According to Denise Lavoie of the Associated Press, Boston police claimed that they fatally shot 26-year-old Usaama Rahim after he menaced them with a large military-style knife and refused to drop the weapon. Darnell Williams, head of the Urban League of Eastern Massachusetts, saw the police video on Wednesday and could "150 percent corroborate" their account.
"[Rahim] was not on a cell phone and was not shot in the back," Williams said, disputing two "inaccurate" allegations made by Rahim's brother, prominent Muslim scholar Ibrahim Rahim.
Williams stopped short of claiming that the police shooting was justifiable, saying he's not ready to draw that assertion. However, Boston Muslim leader Imam Abdullah Farooq told the Associated Press that the video was "inconclusive," claiming that the images were of poor quality and lacked any clarity on whether police had to resort to deadly force.
"They might have approached him in a different way," Farooq said.
Two law enforcement officials told Maria Cramer, Evan Allen, Laura Crimaldi and Lisa Wangsness of the Boston Globe that both men had conspired to kill a police officer.
"We believe the intent was to behead a police officer," one official said on Wednesday. "We knew the plot had to be stopped. They were planning to take action Tuesday."
The second source revealed to the Boston Globe that the suspects had been under surveillance for several weeks. In addition, the Boston police, FBI and Joint Terrorism Task Force found out about the plot thanks to gathered intelligence.
"The Boston police and the FBI have declined comment on the specifics of the plot," Cramer, Allen, Crimaldi and Wangsness wrote.
According to the Associated Press, the shooting sparked an expanded investigation, leading to the arrest of David Wright in Everett and a search in Rhode Island.

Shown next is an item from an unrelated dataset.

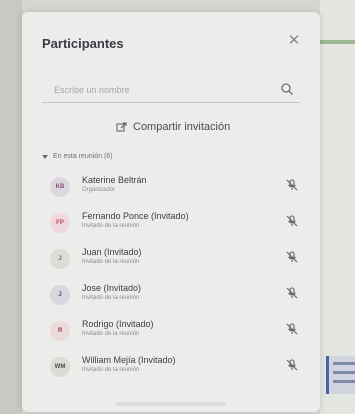  Describe the element at coordinates (287, 89) in the screenshot. I see `search-icon` at that location.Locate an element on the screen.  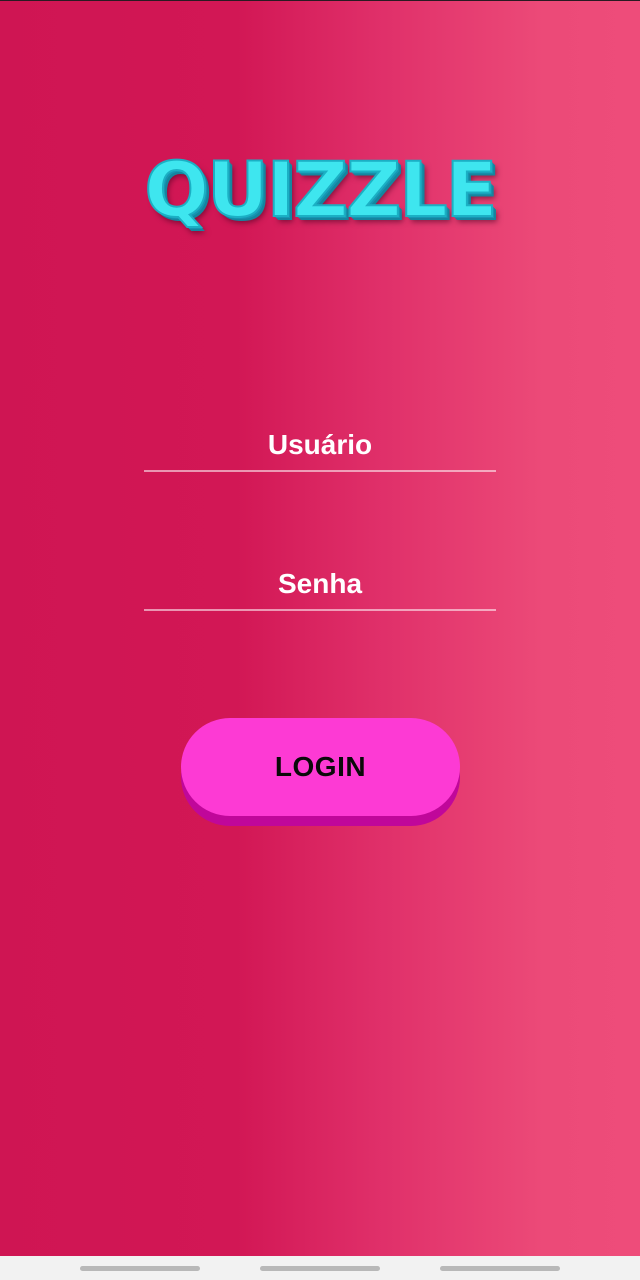
nav-pill-right is located at coordinates (500, 1268).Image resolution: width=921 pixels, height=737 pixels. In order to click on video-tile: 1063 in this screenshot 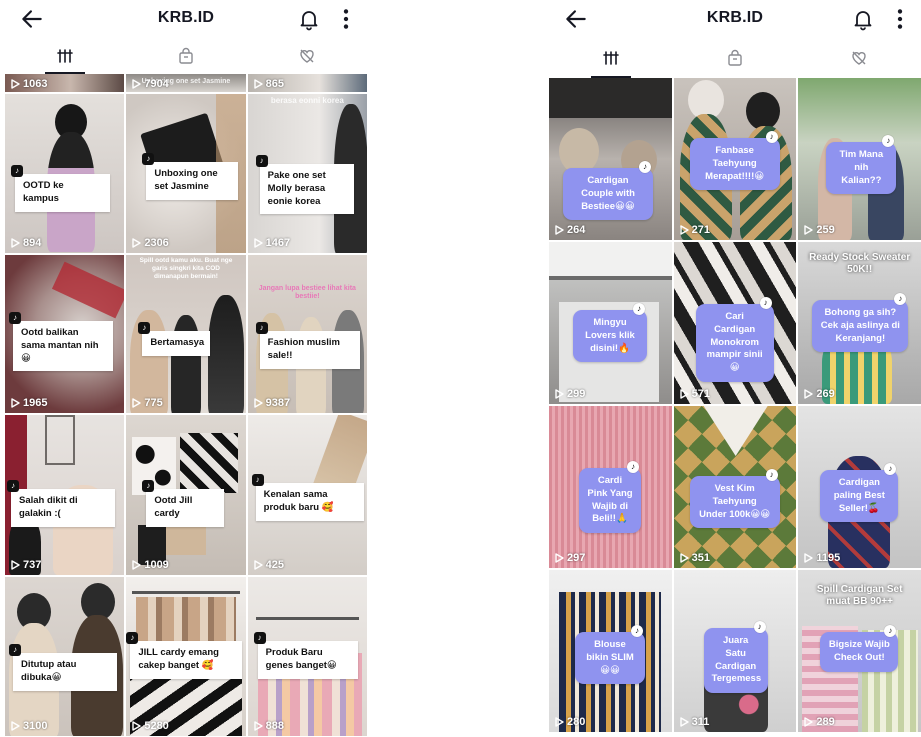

Christina DiIoroio-Sterling, a spokeswoman for the US attorney's office, told the Associated Press that the charges against Wright would be filed in court.
Boston Police Commissioner William B. Evans said in a press conference that Rahim "was a threat," adding that "he was someone we were watching for quite a time."
"The level of alarm brought us to question him today," Evans said. "I don't think anybody expected the reaction we got out of him."
According to the Associated Press, authorities quickly showed the video to black and Muslim community leaders as part of efforts to dispel any rumors surrounding the confrontation. Evans noted that the meeting "was all about pulling the community together."
The chair of the House Homeland Security Committee, Rep. Michael McCaul, R-Texas, told the Associated Press that Rahim was spreading online propaganda for ISIS, which prompted the surveillance from the Joint Terrorism Task Force.
"[Rahim was] communicating with and spreading ISIS propaganda online," McCaul said. "These cases are a reminder of the dangers posed by individuals radicalized through social media."